Abstract
Statistical learning theories suggest that people implicitly learn arbitrary stimulus-stimulus associations based solely on the statistics of inter-stimulus contingencies (Fiser and Aslin, 2001). Various studies have supported such learning in the visual, auditory and somatosensory modalities. To date, cross-modal statistical learning has not been investigated. Here, we present results of a novel audio-visual statistical learning procedure where participants are passively exposed to arbitrary audio-visual pairings (comprised of artificial/synthetic auditory and visual stimuli). Following this exposure period, participants' degree of familiarity to the experienced audio-visual pairings is evaluated against novel audio-visual combinations drawn from the same stimulus set. The results of this comparison demonstrate the existence of audio-visual statistical learning.

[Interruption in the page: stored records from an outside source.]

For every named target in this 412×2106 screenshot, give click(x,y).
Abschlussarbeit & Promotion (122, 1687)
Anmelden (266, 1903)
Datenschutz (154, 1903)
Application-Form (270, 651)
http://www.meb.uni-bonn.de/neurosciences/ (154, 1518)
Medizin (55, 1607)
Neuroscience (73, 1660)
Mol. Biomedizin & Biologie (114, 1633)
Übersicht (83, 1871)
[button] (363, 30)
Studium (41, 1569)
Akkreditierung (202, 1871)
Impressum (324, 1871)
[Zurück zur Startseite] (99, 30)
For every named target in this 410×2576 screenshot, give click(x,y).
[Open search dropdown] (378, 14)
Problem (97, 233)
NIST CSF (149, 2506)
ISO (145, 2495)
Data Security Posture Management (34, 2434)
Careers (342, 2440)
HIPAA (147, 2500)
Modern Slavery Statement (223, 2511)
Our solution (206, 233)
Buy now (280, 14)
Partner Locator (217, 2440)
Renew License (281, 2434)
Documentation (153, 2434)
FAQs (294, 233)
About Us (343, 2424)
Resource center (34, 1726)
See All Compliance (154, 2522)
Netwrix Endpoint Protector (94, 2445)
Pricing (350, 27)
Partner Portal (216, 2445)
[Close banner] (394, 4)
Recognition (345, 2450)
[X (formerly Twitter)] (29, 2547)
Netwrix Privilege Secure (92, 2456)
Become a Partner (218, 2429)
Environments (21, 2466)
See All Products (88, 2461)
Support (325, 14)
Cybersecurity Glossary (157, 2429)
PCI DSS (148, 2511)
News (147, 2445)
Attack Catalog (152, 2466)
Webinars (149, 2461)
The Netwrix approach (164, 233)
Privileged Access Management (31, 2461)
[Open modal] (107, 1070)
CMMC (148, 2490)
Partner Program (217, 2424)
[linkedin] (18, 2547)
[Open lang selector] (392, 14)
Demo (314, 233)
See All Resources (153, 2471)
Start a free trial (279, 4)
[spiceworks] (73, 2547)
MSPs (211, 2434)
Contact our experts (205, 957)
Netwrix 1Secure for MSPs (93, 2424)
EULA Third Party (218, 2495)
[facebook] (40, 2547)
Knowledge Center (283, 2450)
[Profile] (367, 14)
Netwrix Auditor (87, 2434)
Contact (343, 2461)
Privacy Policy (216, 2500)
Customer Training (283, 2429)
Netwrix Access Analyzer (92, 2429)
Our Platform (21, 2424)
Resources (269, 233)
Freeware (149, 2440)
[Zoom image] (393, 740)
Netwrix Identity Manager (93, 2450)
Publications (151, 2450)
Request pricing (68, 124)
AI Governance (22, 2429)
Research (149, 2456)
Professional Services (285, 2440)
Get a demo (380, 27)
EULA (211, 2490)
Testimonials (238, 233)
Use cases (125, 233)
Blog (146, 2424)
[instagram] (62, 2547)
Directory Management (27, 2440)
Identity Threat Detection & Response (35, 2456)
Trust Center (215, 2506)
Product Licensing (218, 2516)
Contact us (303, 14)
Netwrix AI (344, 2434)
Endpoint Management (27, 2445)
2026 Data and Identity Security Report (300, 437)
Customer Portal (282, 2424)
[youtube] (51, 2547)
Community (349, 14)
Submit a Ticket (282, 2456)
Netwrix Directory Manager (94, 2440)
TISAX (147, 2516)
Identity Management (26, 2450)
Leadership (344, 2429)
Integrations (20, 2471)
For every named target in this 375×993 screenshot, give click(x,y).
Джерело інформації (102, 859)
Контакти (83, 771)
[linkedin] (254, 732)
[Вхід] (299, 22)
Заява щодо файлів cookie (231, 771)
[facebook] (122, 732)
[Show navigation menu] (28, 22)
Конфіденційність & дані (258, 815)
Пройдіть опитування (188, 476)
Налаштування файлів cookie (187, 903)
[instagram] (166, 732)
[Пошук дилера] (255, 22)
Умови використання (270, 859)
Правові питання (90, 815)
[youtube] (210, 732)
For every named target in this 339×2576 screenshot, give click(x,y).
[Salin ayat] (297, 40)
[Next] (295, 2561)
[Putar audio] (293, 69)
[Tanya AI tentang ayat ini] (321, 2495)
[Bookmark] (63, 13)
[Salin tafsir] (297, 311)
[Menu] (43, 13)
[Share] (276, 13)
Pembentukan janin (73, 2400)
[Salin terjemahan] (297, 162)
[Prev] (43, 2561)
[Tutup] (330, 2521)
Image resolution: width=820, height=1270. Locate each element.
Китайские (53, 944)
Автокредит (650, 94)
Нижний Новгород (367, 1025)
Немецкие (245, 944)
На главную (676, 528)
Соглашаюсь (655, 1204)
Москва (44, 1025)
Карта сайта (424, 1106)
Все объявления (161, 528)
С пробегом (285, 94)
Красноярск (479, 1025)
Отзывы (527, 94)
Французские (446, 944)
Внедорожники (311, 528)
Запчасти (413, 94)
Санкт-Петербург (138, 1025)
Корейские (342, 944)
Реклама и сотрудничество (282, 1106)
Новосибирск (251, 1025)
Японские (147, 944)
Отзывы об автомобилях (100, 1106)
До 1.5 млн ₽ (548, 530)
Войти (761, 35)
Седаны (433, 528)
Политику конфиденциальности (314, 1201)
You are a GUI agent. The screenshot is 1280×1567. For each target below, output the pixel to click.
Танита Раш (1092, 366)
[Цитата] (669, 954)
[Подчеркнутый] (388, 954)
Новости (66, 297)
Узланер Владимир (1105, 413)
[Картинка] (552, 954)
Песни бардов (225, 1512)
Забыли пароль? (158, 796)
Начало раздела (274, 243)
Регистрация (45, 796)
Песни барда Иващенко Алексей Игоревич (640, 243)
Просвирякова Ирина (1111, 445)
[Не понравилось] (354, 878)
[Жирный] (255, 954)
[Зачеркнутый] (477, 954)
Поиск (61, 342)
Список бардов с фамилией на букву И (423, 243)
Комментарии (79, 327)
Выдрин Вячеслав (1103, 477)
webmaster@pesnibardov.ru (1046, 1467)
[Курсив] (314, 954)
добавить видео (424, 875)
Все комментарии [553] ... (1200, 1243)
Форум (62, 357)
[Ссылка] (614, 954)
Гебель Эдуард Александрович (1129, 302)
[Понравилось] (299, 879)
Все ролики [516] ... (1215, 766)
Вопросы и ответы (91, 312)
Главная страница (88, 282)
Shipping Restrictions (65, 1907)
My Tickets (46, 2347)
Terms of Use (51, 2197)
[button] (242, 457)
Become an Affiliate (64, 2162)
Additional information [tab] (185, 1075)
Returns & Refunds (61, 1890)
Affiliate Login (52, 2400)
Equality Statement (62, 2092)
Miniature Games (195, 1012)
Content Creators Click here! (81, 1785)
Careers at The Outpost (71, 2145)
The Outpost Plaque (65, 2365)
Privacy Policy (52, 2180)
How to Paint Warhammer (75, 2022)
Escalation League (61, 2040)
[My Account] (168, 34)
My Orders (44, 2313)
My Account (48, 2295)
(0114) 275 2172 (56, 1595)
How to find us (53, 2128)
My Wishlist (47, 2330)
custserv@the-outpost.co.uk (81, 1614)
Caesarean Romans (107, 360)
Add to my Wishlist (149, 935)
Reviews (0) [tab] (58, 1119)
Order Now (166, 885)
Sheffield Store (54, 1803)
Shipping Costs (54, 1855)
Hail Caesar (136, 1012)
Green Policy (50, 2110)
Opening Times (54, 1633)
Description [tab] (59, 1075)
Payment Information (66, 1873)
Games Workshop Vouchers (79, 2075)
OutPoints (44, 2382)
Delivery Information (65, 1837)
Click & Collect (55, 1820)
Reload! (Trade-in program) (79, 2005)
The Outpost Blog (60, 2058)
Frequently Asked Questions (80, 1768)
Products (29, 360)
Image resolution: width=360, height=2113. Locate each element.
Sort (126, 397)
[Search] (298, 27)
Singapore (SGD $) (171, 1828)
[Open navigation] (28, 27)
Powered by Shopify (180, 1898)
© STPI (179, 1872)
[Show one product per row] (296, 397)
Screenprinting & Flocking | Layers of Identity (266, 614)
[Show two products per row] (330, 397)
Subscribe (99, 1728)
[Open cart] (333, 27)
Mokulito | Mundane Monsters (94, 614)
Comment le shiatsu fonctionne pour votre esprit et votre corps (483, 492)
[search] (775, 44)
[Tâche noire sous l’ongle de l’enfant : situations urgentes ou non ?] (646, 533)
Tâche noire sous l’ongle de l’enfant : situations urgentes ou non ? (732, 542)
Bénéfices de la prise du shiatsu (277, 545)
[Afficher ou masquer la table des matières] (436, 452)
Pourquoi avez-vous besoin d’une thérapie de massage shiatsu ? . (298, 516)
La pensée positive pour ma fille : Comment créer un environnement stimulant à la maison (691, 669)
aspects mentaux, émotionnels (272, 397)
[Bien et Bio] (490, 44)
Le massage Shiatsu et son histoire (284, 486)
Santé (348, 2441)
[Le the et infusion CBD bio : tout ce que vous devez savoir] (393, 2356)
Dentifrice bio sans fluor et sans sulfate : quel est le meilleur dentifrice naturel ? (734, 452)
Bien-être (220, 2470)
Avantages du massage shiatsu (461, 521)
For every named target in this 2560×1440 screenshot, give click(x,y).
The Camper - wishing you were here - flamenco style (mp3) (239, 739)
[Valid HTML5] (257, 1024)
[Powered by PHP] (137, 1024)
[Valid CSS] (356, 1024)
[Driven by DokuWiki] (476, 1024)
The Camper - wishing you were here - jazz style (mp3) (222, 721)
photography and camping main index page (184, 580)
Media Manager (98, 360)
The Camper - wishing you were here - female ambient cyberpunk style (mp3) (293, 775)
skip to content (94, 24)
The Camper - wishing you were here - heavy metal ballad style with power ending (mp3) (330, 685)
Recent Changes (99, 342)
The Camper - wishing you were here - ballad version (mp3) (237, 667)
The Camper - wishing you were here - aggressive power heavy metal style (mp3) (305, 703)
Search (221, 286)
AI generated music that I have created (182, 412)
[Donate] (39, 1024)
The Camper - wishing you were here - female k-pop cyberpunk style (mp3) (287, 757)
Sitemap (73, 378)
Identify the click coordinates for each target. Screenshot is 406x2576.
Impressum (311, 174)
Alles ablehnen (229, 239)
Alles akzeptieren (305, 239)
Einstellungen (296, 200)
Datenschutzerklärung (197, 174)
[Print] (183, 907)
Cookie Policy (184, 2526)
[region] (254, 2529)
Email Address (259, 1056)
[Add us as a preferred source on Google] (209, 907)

Additionally, we investigated whether audio-visual associations with an appropriate “gestalt” were learned more robustly than those with less appropriate relationships. We used a procedure in which visual objects disappeared into a ‘visual abyss’ and reappeared as new objects (Fiser and Aslin 2002). During each disappearance-to-reappearance interval, an upward or downward frequency-modulated sound was played. The Gestalt+ condition consisted of downward-frequency sweeps paired with disappearances and upward-frequency sweeps paired with appearances. The opposite combinations were assigned to the Gestalt- condition. In this condition, subjects showed greater familiarity for Gestalt+ than Gestalt- audio-visual pairs.
Our results suggest that audio-visual statistical learning occur naturally despite the absence of a task or of an explicit attentional engagement, for audio-visual stimuli that are spatio-temporally coincident. More importantly, the degree of learning depends partially on appropriate gestalt relationships between the multisensory events.